Aber am Ende dann, im allerletzten von sage und schreibe 20 Absätzen, lässt sich der Gottseibeiuns nicht mehr vermeiden. Der private Verbrauch! Und siehe da, er hat etwas mit den Löhnen zu tun. Wer aber glaubt, er würde erfahren, dass geringe Lohnzuwächse und stagnierendes Realeinkommen der Arbeitnehmer etwas mit stagnierendem privaten Verbrauch zu tun hätten, hat die Kunst der Eiertänzer unterschätzt. Mit einem einzigen langen Satz, der geeignet wäre, eine neue Theorie der Logik zu begründen, wird die absurde Idee vom Tisch gewischt, die Menschen würden weniger kaufen, wenn sie weniger Geld in der Tasche hätten. Bravo, so ist der Wissenschaft Recht getan, man widerlege den dummen gesunden Menschenverstand und verhelfe der Wahrheit der Wirtschaft zum Durchbruch.

Übrigens: Nach der Prognose der Institute werden im nächsten Jahr die Masseneinkommen – das sind die Einkommen der Massen, die in einer „richtig organisierten Marktwirtschaft“ eigentlich nicht mehr gebraucht werden – um 1,4 % steigen. Dummerweise steigen nach der Prognose auch die Preise um 1,4 %, so dass den Massen real kein Zuwachs bleibt. Dennoch steigen die realen Konsumausgaben selbst bei konstanter Sparquote aller Haushalte um 1,4 %. Auch dieses Wunder ist ein Wirtschaftswunder: Die Einkommen der Unternehmen und der Vermögenden steigen in diesem Jahr um 14 % und nächstes um 3,6, womit sie nicht nur die Verluste des Vorjahres leicht ausgleichen, sondern auch den Zuwachs des privaten Verbrauchs bestreiten.

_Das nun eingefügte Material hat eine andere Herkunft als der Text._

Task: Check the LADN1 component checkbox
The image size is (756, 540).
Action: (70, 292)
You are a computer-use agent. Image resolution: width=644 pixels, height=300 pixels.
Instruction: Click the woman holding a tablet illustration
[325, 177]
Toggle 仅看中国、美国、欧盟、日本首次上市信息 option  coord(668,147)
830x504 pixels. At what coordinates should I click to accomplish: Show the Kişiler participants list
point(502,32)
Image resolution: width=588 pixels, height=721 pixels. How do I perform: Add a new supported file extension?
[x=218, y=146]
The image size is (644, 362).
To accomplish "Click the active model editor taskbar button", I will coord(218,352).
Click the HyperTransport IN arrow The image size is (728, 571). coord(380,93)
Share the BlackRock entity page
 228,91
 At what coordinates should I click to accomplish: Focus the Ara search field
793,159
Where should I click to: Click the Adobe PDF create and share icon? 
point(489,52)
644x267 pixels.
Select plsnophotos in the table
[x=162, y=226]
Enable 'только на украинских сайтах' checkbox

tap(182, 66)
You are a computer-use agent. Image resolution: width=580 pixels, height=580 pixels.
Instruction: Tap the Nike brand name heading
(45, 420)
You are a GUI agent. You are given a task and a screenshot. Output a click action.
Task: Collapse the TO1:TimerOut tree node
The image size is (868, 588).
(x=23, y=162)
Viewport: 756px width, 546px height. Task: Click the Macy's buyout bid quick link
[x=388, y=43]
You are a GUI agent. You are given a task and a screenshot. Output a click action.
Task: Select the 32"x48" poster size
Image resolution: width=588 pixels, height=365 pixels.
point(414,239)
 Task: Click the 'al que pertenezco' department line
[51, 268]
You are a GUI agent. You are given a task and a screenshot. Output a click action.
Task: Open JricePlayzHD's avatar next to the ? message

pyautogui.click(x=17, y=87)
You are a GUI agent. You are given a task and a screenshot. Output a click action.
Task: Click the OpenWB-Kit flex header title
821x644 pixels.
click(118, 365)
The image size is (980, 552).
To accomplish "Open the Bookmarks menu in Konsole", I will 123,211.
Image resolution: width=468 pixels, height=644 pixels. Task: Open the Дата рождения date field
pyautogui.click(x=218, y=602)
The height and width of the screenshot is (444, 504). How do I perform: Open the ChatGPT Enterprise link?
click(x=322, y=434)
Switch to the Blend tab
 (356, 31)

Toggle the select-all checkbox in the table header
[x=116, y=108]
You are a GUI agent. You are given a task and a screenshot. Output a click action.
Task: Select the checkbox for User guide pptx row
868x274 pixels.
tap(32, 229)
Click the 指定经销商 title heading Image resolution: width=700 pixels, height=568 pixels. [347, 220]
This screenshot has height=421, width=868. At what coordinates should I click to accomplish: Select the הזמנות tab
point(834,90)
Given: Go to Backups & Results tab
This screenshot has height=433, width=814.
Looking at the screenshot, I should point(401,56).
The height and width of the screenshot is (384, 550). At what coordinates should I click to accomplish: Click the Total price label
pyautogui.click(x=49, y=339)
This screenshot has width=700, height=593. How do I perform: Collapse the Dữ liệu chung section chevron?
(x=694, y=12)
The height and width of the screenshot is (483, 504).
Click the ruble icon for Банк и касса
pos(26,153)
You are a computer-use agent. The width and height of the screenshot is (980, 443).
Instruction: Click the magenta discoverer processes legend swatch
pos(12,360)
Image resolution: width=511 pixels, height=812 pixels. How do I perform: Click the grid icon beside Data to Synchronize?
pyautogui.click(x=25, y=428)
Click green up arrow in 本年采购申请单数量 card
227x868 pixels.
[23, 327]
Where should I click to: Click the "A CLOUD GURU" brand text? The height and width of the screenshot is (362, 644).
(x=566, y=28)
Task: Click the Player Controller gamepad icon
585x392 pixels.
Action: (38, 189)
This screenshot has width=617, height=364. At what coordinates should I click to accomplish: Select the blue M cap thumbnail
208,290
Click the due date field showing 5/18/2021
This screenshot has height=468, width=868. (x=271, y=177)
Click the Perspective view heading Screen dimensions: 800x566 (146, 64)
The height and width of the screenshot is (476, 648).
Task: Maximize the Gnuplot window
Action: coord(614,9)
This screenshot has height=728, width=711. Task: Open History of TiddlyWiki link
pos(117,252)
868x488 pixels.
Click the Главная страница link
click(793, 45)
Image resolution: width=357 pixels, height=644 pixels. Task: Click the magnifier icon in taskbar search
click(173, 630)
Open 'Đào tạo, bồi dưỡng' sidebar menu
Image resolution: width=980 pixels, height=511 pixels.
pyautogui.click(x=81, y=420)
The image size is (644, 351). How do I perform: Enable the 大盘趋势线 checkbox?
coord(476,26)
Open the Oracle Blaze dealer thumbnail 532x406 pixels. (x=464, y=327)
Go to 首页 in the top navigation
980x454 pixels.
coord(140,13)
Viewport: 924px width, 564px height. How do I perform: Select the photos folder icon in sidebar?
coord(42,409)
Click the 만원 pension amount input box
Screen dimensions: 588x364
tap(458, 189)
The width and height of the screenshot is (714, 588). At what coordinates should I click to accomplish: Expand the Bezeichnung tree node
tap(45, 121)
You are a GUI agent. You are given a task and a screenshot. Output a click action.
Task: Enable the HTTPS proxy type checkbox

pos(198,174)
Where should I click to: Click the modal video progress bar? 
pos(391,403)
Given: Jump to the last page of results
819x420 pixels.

Man sieht, in der schönen neuen Welt der Wirtschaftsökonomen braucht man die Massen in der Tat nicht mehr, die Unternehmen machen alles, konsumieren, investieren und exportieren. Wenn das in Europa die anderen Länder auch noch kapieren, müssen wir nur noch die Wesen vom Mars davon überzeugen, dass wir von nun an alles produzieren, was sie brauchen, und schon ist die Sache geritzt.